The brief rebuttal to this Swedish self-pity is likewise framed in terms of cumulative deaths. “Experts in the other Scandinavian countries say…such talk misses a major point,” Erdbrink writes:
“When you see 5,000 deaths in Sweden and 230 in Norway, it is quite incredible,” said Gro Harlem Brundtland, a former prime minister of Norway and the former director of the World Health Organization…. “It will take a lot to even out this difference a year or two into the future.”
But the argument for closing Scandinavia’s borders doesn’t rest on how many Swedes died in the past; rather, it’s the number who are currently getting infected with the coronavirus that is of great concern to its neighbors—and should be. As of June 22, Sweden was averaging 90.5 new cases a day per million residents; this was 12 times the rate of infection in Denmark, 32 times the rate in Norway and fully a hundred times as many people as were catching the virus in Finland:
Given that Sweden is still in the midst of an uncontrolled outbreak, it’s no wonder that countries that have made great sacrifices to virtually halt the spread of the coronavirus within their borders are unwilling to allow Swedes to wander about their countries without restriction. Yet Erdbrink gives credence to the idea that the closures are related not to health concerns, but to “resentments and differences that usually are obscured by a Scandinavian sense of mutual identity and niceness.”
“Sweden is a sort of regional hegemon, and, its critics say, given to a certain arrogance and exceptionalism that can be grating,” he writes, suggesting that its neighbors are jealous of Sweden having “successful brands like Volvo, Ikea and H&M, as well as the band ABBA.” The story closes with Swedish journalist Asa Linderborg moaning: “We are supposed to sit here in our corner of shame, and the worst part is that you’re savoring it…. All Norwegians, all Danes and all Finns are loving that the Swedes aren’t welcome anywhere.”

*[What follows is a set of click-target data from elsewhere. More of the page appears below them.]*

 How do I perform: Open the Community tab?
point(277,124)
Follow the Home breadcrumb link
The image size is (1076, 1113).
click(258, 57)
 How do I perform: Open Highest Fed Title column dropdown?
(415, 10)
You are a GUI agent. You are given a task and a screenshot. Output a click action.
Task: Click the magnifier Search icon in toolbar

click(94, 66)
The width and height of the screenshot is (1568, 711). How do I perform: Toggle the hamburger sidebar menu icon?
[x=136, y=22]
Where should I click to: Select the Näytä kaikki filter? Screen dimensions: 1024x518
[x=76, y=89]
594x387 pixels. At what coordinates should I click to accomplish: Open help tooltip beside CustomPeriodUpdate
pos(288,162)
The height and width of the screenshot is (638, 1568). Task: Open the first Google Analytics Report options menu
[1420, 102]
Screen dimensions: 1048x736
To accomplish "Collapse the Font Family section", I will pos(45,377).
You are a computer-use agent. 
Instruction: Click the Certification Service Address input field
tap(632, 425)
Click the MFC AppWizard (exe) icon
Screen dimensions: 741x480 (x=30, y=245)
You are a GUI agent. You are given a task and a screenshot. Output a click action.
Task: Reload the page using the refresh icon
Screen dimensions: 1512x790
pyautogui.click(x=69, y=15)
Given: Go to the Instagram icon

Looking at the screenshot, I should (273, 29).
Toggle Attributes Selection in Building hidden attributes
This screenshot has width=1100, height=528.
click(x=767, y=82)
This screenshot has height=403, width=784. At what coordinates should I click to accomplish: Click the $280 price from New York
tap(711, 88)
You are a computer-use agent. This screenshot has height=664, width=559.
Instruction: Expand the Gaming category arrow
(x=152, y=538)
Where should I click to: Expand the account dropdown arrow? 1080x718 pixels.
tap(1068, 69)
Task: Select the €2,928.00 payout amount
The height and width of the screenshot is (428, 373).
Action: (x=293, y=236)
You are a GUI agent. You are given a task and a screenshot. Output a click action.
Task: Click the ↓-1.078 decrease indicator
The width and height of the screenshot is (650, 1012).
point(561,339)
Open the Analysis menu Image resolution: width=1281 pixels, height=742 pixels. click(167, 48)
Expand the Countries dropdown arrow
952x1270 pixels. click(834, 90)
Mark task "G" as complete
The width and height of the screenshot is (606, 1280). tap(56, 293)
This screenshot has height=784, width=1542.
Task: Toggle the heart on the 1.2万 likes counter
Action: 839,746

A reporter’s effort to put the happiest face on coverage that hasn’t aged well wouldn’t matter so much if the New York Times hadn’t been one of the most prestigious news outlets pointing to Sweden as a model for a “what me—worry?” approach to the coronavirus. This reporting, ridiculous in real time, contributed to the premature reopening of states shut down to curb Covid-19—and thus is partially responsible for the fact that the US too faces a resurgence in infection rates, to the point where the European Union is talking about barring travel from the United States until we get our outbreak under control.
The New York Times story (6/23/20) on the EU’s prospective ban on US visitors is actually much better than its coverage of Scandinavia’s ostracism of Sweden—making it clear that it’s infection rates, not “resentments and differences,” that make Europeans wary of American travelers. Perhaps reporter Matina Stevis-Gridneff doesn’t have any embarrassing celebrations of a lackadaisical approach to the coronavirus that she needs to live down.